From 3 November, most parts of the long-awaited and often feared 2007 Mental Health Act will be implemented. For the NHS, the new act presents major challenges by extending the scope of compulsory powers and by creating some new safeguards for those subject to them.

The most visible immediate change will be the arrival of supervised community treatment. This will give professionals the power to discharge a person who is detained for treatment from hospital but continue to exercise compulsory powers in the community.

The new power means people will be given a community treatment order setting out the conditions with which they have to comply. These will include not just the requirement to undergo treatment but also any additional restrictions their responsible clinician believes to be necessary. If they do not comply with these conditions, the clinician has the power to recall them to hospital.

There are many different estimates of the number of people who could be placed on supervised community treatment and, just as crucially, how long they would be kept on it. For a small number of people, this type of treatment may be a genuinely less restrictive alternative to relapse and hospitalisation. It is vital, however, to ensure that it is not a default form of discharge from detention for everyone, when regular contact with a crisis resolution or assertive outreach team would be appropriate and less restrictive.

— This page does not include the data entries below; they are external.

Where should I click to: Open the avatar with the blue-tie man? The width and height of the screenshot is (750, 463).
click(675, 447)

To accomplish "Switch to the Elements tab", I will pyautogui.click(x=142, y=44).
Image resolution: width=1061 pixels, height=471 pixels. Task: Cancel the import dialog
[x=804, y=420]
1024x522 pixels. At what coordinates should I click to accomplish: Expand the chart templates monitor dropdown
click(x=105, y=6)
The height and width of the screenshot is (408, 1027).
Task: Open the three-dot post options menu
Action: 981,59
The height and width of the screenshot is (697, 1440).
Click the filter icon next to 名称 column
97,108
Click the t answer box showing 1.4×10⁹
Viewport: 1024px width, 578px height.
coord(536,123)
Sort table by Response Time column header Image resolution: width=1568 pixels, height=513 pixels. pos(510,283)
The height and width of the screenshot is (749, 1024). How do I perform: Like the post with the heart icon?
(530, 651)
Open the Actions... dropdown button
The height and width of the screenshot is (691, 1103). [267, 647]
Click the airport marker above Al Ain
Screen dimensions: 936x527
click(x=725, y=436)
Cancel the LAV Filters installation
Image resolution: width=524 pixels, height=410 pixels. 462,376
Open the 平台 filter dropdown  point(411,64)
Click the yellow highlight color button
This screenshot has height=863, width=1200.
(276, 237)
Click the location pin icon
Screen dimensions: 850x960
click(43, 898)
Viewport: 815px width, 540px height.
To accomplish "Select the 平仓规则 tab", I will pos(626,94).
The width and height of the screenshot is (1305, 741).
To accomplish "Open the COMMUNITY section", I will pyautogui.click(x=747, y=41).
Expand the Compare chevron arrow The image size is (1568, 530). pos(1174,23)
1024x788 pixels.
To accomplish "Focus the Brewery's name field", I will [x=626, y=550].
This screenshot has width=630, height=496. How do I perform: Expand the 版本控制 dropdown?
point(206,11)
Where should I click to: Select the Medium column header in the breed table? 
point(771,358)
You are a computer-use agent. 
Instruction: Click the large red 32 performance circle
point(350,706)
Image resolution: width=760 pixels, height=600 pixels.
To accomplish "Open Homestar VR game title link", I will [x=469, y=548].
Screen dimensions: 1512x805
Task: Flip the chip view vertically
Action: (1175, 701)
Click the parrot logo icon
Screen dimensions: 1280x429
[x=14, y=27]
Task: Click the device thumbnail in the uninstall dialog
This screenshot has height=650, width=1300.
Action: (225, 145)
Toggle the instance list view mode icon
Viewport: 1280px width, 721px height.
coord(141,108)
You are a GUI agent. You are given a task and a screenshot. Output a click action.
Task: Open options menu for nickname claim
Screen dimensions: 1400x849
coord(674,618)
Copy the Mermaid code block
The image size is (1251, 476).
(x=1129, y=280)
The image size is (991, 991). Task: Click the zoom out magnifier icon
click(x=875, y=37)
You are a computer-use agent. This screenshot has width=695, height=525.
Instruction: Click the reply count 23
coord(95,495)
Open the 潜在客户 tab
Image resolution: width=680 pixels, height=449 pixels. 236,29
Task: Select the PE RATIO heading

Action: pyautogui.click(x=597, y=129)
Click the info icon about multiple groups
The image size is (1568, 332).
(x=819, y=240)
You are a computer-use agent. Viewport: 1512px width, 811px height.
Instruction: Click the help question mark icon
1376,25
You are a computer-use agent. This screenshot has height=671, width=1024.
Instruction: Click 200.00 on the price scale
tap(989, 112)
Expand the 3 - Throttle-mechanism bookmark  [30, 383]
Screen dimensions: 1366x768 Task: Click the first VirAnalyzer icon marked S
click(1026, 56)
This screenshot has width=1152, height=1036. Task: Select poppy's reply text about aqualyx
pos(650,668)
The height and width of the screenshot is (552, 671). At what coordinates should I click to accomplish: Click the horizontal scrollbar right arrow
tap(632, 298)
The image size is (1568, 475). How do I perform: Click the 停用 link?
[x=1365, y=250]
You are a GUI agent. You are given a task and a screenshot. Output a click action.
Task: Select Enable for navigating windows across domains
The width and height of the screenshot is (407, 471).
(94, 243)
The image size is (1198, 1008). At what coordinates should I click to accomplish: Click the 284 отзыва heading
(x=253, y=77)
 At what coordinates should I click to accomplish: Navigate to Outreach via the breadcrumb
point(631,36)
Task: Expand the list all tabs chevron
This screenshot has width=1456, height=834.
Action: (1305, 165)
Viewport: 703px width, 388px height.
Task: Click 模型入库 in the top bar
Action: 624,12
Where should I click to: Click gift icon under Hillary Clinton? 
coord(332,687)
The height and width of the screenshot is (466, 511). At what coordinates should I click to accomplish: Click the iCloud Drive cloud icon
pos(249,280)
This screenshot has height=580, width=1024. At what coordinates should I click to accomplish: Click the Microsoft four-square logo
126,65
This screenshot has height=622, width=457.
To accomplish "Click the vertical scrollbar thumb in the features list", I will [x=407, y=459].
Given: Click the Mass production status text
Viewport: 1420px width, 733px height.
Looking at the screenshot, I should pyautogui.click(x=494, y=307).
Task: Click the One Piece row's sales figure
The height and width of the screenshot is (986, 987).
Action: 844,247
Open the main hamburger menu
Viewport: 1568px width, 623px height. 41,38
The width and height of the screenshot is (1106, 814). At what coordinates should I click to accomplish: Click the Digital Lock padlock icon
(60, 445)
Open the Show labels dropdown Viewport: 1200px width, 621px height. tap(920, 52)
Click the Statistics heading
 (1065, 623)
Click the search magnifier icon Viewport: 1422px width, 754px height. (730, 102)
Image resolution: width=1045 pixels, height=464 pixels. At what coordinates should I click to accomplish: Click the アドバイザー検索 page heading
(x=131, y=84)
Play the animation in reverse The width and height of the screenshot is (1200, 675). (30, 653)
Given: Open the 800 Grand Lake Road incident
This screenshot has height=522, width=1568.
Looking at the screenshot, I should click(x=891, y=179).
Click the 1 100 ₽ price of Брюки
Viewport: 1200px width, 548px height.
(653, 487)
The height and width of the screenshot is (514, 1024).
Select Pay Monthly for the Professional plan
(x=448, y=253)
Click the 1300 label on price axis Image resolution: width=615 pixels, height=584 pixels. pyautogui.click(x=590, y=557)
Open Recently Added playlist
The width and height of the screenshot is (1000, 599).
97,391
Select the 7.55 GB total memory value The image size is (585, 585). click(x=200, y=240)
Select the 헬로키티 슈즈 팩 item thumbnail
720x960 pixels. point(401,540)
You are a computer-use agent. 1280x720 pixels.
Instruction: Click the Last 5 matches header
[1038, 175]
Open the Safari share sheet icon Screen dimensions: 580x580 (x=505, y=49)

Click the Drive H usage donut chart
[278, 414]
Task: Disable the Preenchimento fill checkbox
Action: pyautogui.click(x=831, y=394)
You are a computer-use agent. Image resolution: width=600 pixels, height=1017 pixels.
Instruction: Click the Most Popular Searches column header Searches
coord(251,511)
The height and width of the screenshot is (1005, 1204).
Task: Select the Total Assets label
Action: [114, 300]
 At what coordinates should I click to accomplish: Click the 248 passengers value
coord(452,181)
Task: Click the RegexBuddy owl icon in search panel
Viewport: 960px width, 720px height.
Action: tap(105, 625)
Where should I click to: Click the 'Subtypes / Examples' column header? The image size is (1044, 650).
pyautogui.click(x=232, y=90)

Ending supervised treatment

We also need to consider how and when it will be deemed appropriate to end a period of supervised community treatment. If professionals and services take a highly risk-averse approach, it may prove difficult to demonstrate that people whose lives are being structured around the conditions of their community treatment orders no longer require them. Being on supervised community treatment should be the exception, not the norm, in people’s lives.

The use of conditions beyond mental health treatment will also determine how the new system is experienced. The code of practice makes it clear that conditions should, where possible, be agreed with the service user and their carers; but they have no legal right to challenge those conditions. It is important that agreement is achieved in practice and that supervised community treatment does not become needlessly restrictive of people wanting to get their lives back after being detained in hospital.

Independent advocacy on hold

We will wait at least another six months for one of the other very important provisions of the 2007 act. The hard-won new right to independent advocacy has been delayed until April 2009 in England to give services sufficient time to build up provision. While this delay is understandable, it creates a serious gap in the network of support available. Initially, people will be subject to the additional powers of the new act but will not have the reciprocal right to advocacy to negotiate the system.

It is up to the NHS locally to do all it can to close this gap and ensure that people who are subject to the new powers are offered advocacy as a priority, whether it is a statutory duty or not.